Impairment losses of continuing operations are recognised in profit or loss, except for assets that are previously revalued
where the revaluation was taken to other comprehensive income. In this case, the impairment is also recognised in other
comprehensive income up to the amount of any previous revaluation.
A previously recognised impairment loss is reversed only if there has been a change in the estimates used to determine the
asset’s recoverable amount since the last impairment loss was recognised. If that is the case, the carrying amount of the asset
is increased to its recoverable amount. That increase cannot exceed the carrying amount that would have been determined,
net of depreciation, had no impairment loss been recognised previously. Such reversal is recognised in profit or loss unless the
asset is measured at revalued amount, in which case the reversal is treated as a revaluation increase.
2.10
Subsidiaries
A subsidiary is an investee that is controlled by the Group. The Group controls an investee when it is exposed, or has rights,
to variable returns from its involvement with the investee and has the ability to affect those returns through its power over the
investee.
In the Company’s separate financial statements, investments in subsidiaries are accounted for at cost less impairment losses.
2.11
Joint venture and associate
A joint venture is a joint arrangement whereby the parties that have joint control of the arrangement have rights to the net
assets of the arrangement. Joint control is the contractually agreed sharing of control of an arrangement, which exists only
when decisions about the relevant activities require the unanimous consent of the parties sharing control.

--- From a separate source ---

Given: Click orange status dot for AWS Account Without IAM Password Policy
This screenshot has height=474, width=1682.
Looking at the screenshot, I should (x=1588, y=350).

An associate is an entity, not being a subsidiary or a joint venture, over which the Group has the power to participate in the
financial and operating policy decisions of the investee but does not have control or joint control of those policies.
The Group accounts for its investments in associate and joint venture using the equity method from the date on which it
becomes an associate or joint venture.
Under the equity method, the investment in associate or joint venture are carried in the balance sheet at cost plus post-
acquisition changes in the Group’s share of net assets of the associate or joint venture. The profit or loss reflects the share
of results of the operations of the associate or joint venture. Distributions received from joint venture or associate reduce
the carrying amount of the investment. Where there has been a change recognised in other comprehensive income by the
associate or joint venture, the Group recognises its share of such changes in other comprehensive income. Unrealised gains
and losses resulting from transactions between the Group and associate or joint venture are eliminated to the extent of the
interest in the associate or joint venture.
When the Group’s share of losses in an associate or joint venture equals or exceeds its interest in the associate or joint venture,
the Group does not recognise further losses, unless it has incurred obligations or made payments on behalf of the associate
or joint venture.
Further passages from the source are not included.